» **Task brief**
All of the data that follows should be retyped exactly as it appears.

» **Material provided**
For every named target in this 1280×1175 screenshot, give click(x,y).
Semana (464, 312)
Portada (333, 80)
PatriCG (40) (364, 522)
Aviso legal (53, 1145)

» **Reply to the exercise**
For every named target in this 1280×1175 screenshot, give click(x,y).
Semana (464, 312)
Portada (333, 80)
PatriCG (40) (364, 522)
Aviso legal (53, 1145)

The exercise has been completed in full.